## YOUR OBJECTIVE:
Each line from the one containing "You are a computer-use agent. The width" to the end of the listing below should be repeated exactly, with no other line included.

## ENTRIES PROVIDED:
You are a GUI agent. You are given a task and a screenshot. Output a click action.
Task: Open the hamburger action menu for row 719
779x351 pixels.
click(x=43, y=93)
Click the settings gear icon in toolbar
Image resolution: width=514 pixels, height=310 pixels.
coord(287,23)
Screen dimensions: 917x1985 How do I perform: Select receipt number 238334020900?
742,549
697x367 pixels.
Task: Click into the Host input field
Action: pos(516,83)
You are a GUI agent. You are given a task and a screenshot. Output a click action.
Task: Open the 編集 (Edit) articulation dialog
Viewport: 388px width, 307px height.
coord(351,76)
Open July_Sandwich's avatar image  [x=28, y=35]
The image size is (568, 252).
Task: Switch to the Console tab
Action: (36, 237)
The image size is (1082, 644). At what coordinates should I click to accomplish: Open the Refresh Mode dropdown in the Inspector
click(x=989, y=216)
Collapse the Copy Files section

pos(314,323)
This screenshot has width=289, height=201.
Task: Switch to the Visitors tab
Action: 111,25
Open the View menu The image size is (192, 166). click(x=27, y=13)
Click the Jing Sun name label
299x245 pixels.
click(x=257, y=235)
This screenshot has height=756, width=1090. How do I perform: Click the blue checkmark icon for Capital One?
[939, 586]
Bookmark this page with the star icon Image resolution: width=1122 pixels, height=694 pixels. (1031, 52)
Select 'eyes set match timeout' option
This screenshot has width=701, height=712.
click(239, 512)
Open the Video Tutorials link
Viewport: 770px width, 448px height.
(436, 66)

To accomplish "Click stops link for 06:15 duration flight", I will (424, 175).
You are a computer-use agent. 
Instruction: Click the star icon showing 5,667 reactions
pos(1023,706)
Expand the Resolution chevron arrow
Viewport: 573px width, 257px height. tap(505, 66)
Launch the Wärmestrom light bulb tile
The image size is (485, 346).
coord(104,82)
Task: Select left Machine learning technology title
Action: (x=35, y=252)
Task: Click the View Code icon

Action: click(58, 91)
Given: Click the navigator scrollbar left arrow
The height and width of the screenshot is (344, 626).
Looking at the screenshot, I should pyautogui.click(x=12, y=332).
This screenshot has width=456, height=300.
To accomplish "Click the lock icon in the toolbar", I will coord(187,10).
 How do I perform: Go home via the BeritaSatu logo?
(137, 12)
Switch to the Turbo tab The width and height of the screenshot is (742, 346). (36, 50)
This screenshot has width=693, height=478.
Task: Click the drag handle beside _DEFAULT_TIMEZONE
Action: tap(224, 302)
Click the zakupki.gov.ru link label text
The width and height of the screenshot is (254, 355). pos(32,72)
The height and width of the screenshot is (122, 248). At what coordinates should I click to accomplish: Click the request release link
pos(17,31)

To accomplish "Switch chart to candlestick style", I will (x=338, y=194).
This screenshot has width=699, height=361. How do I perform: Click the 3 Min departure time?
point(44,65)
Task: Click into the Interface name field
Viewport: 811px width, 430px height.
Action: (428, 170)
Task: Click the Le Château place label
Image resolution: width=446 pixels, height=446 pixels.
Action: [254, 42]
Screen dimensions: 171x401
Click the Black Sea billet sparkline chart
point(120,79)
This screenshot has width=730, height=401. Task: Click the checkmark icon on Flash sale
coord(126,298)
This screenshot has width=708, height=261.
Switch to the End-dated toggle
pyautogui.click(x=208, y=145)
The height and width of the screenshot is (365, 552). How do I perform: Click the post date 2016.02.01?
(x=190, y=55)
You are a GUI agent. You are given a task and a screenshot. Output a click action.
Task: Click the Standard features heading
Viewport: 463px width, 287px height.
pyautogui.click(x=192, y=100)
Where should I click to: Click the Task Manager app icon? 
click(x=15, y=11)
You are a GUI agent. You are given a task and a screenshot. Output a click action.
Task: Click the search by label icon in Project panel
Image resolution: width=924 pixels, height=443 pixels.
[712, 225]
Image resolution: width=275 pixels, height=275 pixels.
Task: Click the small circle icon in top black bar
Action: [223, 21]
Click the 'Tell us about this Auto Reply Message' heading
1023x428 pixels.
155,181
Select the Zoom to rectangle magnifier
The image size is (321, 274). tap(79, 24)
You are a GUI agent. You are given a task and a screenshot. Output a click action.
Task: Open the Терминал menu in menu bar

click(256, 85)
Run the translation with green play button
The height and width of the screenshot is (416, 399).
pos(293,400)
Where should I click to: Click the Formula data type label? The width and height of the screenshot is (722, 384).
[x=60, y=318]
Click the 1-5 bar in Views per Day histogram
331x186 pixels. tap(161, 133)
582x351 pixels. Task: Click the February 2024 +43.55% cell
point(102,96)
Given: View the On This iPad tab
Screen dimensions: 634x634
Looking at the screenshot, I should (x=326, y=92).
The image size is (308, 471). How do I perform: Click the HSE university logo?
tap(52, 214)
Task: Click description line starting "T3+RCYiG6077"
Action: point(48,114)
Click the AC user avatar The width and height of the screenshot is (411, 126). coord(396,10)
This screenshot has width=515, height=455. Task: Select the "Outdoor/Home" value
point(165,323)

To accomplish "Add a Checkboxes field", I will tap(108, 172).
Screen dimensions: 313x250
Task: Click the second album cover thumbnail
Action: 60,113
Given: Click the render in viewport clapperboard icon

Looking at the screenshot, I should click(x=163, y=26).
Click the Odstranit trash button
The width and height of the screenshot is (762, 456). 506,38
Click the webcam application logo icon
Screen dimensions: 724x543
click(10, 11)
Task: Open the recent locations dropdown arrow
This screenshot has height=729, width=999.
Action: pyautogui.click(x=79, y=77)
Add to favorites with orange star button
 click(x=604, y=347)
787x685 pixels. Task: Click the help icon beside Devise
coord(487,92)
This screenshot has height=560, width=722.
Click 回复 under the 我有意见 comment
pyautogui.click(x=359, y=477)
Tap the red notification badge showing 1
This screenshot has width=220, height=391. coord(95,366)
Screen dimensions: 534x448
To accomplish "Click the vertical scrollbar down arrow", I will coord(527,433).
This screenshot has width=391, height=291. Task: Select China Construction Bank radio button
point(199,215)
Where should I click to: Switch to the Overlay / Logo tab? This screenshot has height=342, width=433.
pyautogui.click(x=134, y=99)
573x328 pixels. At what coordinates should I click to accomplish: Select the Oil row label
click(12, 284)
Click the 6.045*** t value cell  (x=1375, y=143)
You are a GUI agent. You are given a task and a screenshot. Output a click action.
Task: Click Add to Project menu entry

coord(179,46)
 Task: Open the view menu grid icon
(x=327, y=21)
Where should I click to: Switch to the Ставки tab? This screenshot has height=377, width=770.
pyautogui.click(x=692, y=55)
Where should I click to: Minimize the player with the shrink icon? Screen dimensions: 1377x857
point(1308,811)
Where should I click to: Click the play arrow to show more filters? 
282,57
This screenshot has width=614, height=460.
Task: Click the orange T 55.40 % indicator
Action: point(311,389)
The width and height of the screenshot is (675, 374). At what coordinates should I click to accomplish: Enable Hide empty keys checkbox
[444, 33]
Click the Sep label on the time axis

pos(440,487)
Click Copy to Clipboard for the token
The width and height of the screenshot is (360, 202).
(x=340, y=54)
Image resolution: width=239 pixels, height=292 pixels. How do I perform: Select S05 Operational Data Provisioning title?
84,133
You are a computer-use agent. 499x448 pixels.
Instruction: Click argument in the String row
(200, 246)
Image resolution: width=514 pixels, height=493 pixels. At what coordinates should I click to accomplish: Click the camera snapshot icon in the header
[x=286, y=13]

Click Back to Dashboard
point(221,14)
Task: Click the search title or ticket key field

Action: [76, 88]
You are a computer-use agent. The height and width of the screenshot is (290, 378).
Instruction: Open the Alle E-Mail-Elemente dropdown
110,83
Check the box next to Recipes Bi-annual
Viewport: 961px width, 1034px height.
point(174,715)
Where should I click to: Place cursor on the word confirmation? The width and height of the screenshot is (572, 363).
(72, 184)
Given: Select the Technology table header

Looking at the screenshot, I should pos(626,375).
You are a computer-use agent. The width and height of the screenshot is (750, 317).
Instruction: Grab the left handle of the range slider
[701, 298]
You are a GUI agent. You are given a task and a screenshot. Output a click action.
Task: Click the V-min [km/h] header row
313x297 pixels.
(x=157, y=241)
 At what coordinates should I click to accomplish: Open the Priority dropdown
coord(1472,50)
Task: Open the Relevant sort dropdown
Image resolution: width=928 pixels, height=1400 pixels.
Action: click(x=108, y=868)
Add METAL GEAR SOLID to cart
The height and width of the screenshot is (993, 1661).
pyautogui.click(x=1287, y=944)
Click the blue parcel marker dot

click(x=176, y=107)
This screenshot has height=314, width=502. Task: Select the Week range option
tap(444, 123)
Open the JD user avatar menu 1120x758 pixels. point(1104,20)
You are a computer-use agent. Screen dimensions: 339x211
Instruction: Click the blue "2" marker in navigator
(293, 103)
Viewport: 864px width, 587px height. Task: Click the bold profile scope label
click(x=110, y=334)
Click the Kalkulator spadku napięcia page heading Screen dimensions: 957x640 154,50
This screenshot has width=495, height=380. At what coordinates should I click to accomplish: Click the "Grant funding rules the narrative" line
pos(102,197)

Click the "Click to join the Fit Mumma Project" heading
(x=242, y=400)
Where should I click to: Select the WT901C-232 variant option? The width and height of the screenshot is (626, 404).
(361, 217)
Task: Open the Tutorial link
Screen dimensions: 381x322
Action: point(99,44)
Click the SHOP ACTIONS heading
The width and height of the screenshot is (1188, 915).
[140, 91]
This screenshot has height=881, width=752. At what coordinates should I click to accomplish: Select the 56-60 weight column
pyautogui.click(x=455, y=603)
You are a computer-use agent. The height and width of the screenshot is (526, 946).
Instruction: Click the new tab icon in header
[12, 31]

## SOLUTION TO THIS TASK:
You are a computer-use agent. The width and height of the screenshot is (750, 317).
Instruction: Grab the left handle of the range slider
[701, 298]
You are a GUI agent. You are given a task and a screenshot. Output a click action.
Task: Click the V-min [km/h] header row
313x297 pixels.
(x=157, y=241)
 At what coordinates should I click to accomplish: Open the Priority dropdown
coord(1472,50)
Task: Open the Relevant sort dropdown
Image resolution: width=928 pixels, height=1400 pixels.
Action: click(x=108, y=868)
Add METAL GEAR SOLID to cart
The height and width of the screenshot is (993, 1661).
pyautogui.click(x=1287, y=944)
Click the blue parcel marker dot

click(x=176, y=107)
This screenshot has height=314, width=502. Task: Select the Week range option
tap(444, 123)
Open the JD user avatar menu 1120x758 pixels. point(1104,20)
You are a computer-use agent. Screen dimensions: 339x211
Instruction: Click the blue "2" marker in navigator
(293, 103)
Viewport: 864px width, 587px height. Task: Click the bold profile scope label
click(x=110, y=334)
Click the Kalkulator spadku napięcia page heading Screen dimensions: 957x640 154,50
This screenshot has width=495, height=380. At what coordinates should I click to accomplish: Click the "Grant funding rules the narrative" line
pos(102,197)

Click the "Click to join the Fit Mumma Project" heading
(x=242, y=400)
Where should I click to: Select the WT901C-232 variant option? The width and height of the screenshot is (626, 404).
(361, 217)
Task: Open the Tutorial link
Screen dimensions: 381x322
Action: point(99,44)
Click the SHOP ACTIONS heading
The width and height of the screenshot is (1188, 915).
[140, 91]
This screenshot has height=881, width=752. At what coordinates should I click to accomplish: Select the 56-60 weight column
pyautogui.click(x=455, y=603)
You are a computer-use agent. The height and width of the screenshot is (526, 946).
Instruction: Click the new tab icon in header
[12, 31]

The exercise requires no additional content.